● **Directions for this task**
Copy out every line of the material below, reproducing each one without any change.

● **Information supplied**
_____
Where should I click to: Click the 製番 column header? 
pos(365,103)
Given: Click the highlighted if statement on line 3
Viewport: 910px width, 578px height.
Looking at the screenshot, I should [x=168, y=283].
_____
● **Exercise response**
Where should I click to: Click the 製番 column header? 
pos(365,103)
Given: Click the highlighted if statement on line 3
Viewport: 910px width, 578px height.
Looking at the screenshot, I should [x=168, y=283].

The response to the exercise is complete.